(TASK REQUIREMENTS)
Beginning with the line that holds "Verbatim (607, 269)", output every remaining line of the material below exactly, and include none of the pictures.

(GIVEN RECORDS)
○ ○ ○ ○
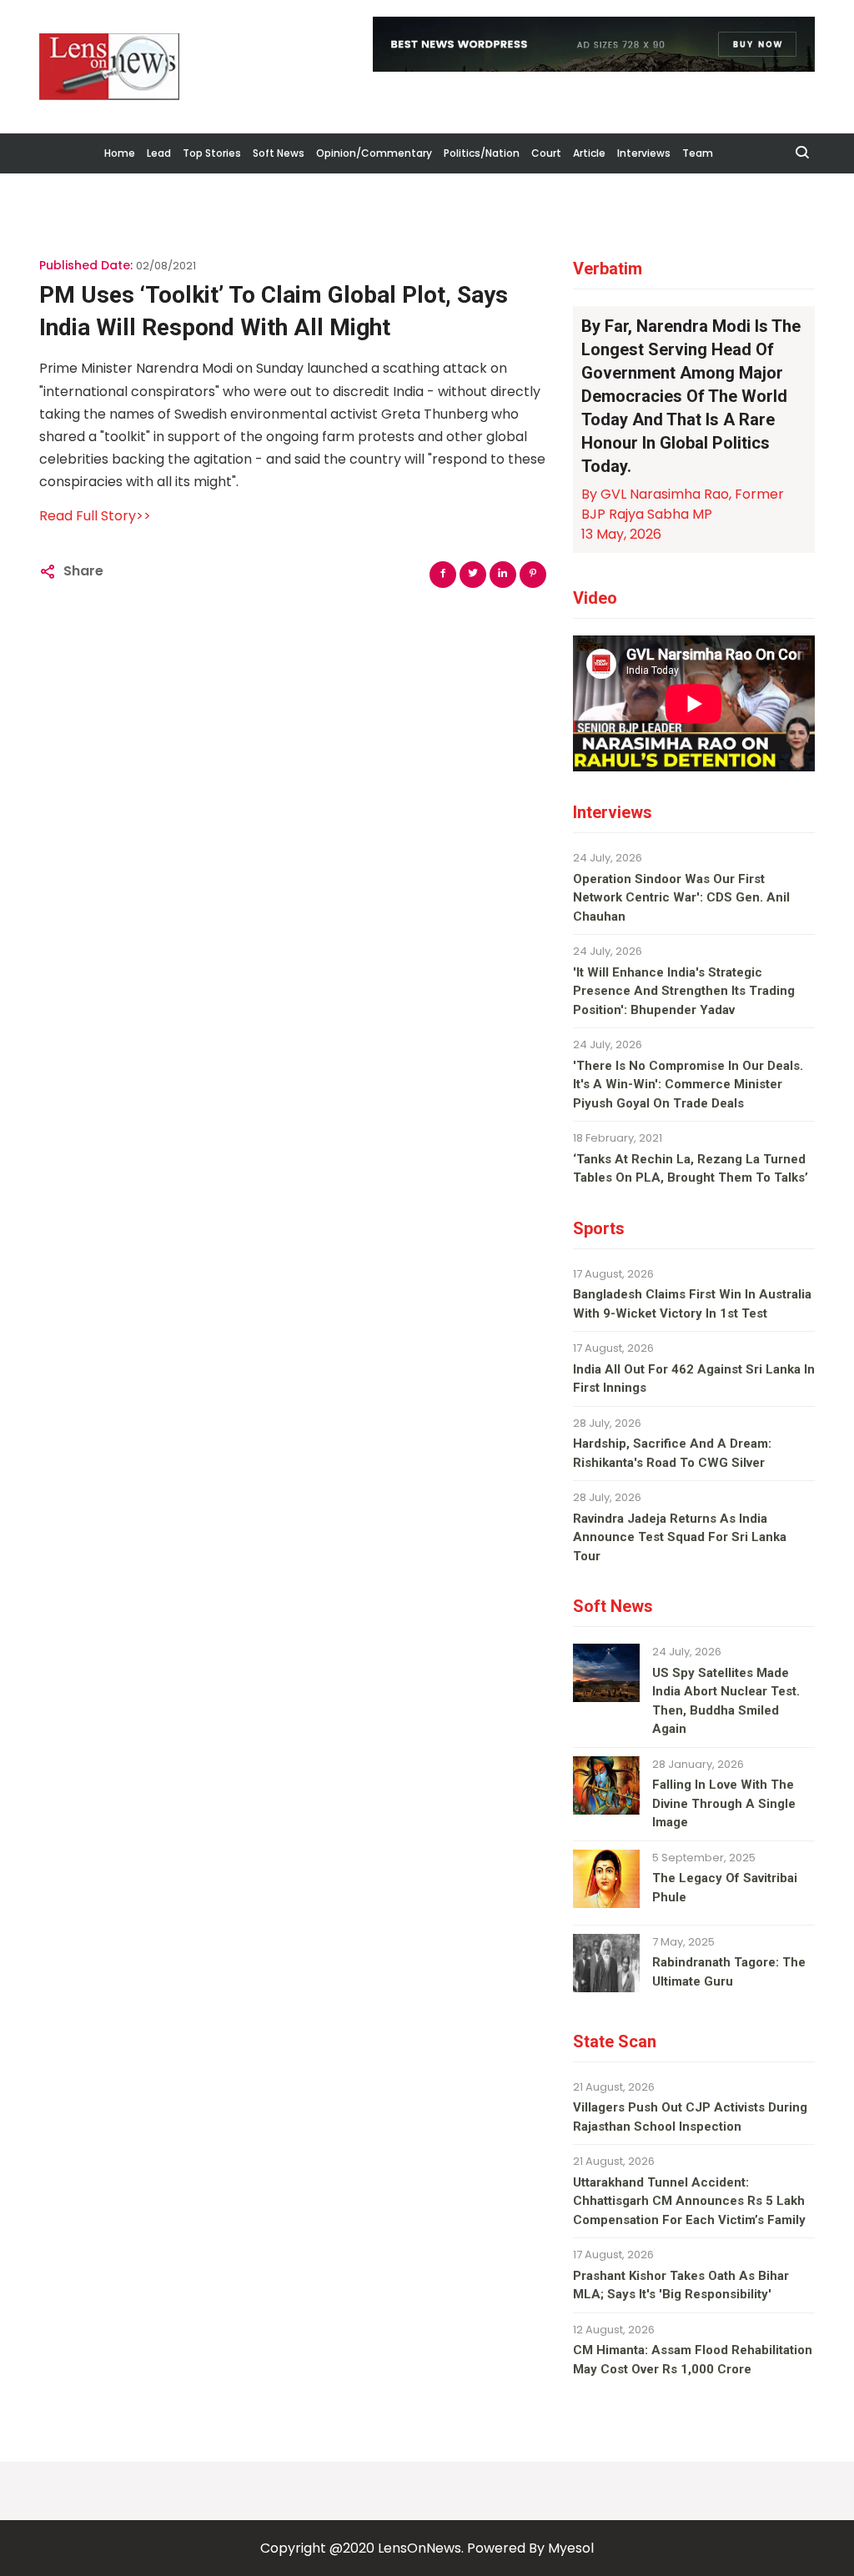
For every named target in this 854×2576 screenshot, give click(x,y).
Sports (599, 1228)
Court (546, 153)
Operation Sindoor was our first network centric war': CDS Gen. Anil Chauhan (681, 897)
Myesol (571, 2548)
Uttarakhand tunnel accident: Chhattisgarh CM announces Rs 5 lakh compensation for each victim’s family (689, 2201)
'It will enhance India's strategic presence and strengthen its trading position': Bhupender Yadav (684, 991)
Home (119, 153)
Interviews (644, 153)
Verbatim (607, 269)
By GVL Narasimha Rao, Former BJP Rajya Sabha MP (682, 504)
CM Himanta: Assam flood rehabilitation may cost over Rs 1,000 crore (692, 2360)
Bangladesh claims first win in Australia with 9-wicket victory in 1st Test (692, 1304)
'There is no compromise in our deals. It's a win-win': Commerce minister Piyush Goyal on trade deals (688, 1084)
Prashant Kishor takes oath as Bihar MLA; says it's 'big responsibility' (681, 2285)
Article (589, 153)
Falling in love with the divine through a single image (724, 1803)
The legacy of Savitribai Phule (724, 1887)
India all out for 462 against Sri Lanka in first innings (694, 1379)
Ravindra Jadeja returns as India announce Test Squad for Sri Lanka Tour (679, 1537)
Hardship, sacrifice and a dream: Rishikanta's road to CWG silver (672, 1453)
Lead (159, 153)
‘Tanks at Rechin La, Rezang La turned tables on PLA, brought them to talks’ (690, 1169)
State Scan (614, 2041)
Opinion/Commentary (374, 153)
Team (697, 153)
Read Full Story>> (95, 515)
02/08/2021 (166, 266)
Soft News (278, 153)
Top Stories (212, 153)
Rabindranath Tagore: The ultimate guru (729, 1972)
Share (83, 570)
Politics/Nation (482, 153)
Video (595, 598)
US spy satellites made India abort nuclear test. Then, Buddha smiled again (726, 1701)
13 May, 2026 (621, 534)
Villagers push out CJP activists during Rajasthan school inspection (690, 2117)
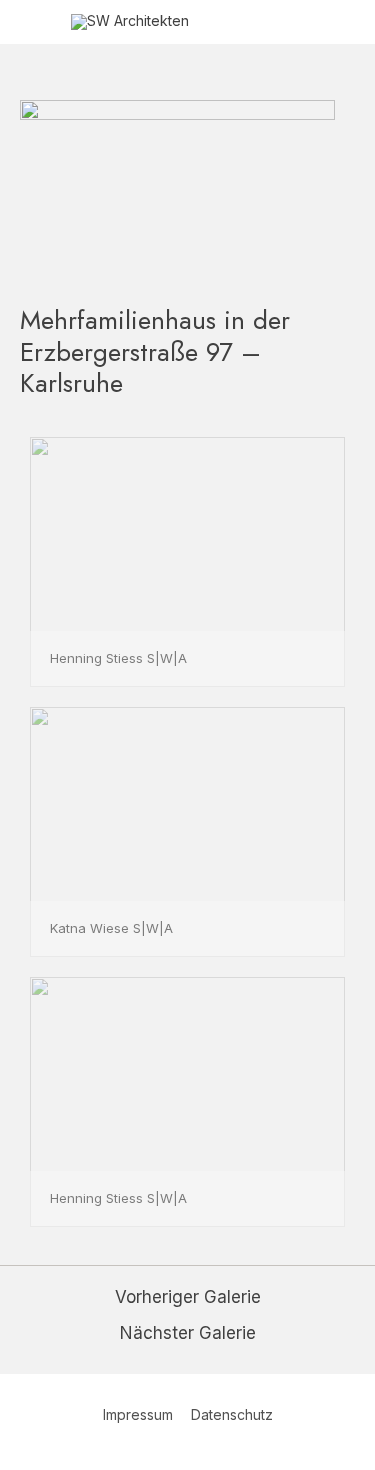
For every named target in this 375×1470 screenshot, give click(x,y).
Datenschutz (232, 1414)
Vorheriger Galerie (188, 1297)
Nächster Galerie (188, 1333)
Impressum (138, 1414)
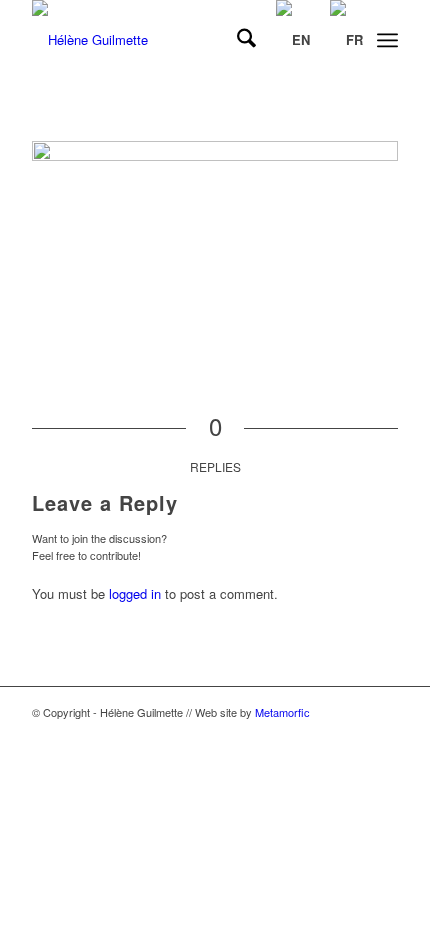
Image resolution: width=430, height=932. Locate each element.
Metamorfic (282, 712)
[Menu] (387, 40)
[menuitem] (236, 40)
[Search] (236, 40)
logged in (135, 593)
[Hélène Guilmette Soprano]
○ ○ ○ ○
(TASK SOLUTION)
Verbatim (607, 269)
By GVL Narasimha Rao, Former BJP Rajya Sabha MP (682, 504)
CM Himanta: Assam flood rehabilitation may cost over Rs 1,000 crore (692, 2360)
Bangladesh claims first win in Australia with 9-wicket victory in 1st Test (692, 1304)
'There is no compromise in our deals. It's a win-win': Commerce minister Piyush Goyal on trade deals (688, 1084)
Prashant Kishor takes oath as Bihar MLA; says it's 'big responsibility' (681, 2285)
Article (589, 153)
Falling in love with the divine through a single image (724, 1803)
The legacy of Savitribai Phule (724, 1887)
India all out for 462 against Sri Lanka in first innings (694, 1379)
Ravindra Jadeja returns as India announce Test Squad for Sri Lanka Tour (679, 1537)
Hardship, sacrifice and a dream: Rishikanta's road to CWG silver (672, 1453)
Lead (159, 153)
‘Tanks at Rechin La, Rezang La turned tables on PLA, brought them to talks’ (690, 1169)
State Scan (614, 2041)
Opinion/Commentary (374, 153)
Team (697, 153)
Read Full Story>> (95, 515)
02/08/2021 (166, 266)
Soft News (278, 153)
Top Stories (212, 153)
Rabindranath Tagore: The ultimate guru (729, 1972)
Share (83, 570)
Politics/Nation (482, 153)
Video (595, 598)
US spy satellites made India abort nuclear test. Then, Buddha smiled again (726, 1701)
13 May, 2026 (621, 534)
Villagers push out CJP activists during Rajasthan school inspection (690, 2117)
For every named target in this 375×1470 screenshot, give click(x,y).
Datenschutz (232, 1414)
Vorheriger Galerie (188, 1297)
Nächster Galerie (188, 1333)
Impressum (138, 1414)
Image resolution: width=430, height=932. Locate each element.
Metamorfic (282, 712)
[Menu] (387, 40)
[menuitem] (236, 40)
[Search] (236, 40)
logged in (135, 593)
[Hélène Guilmette Soprano]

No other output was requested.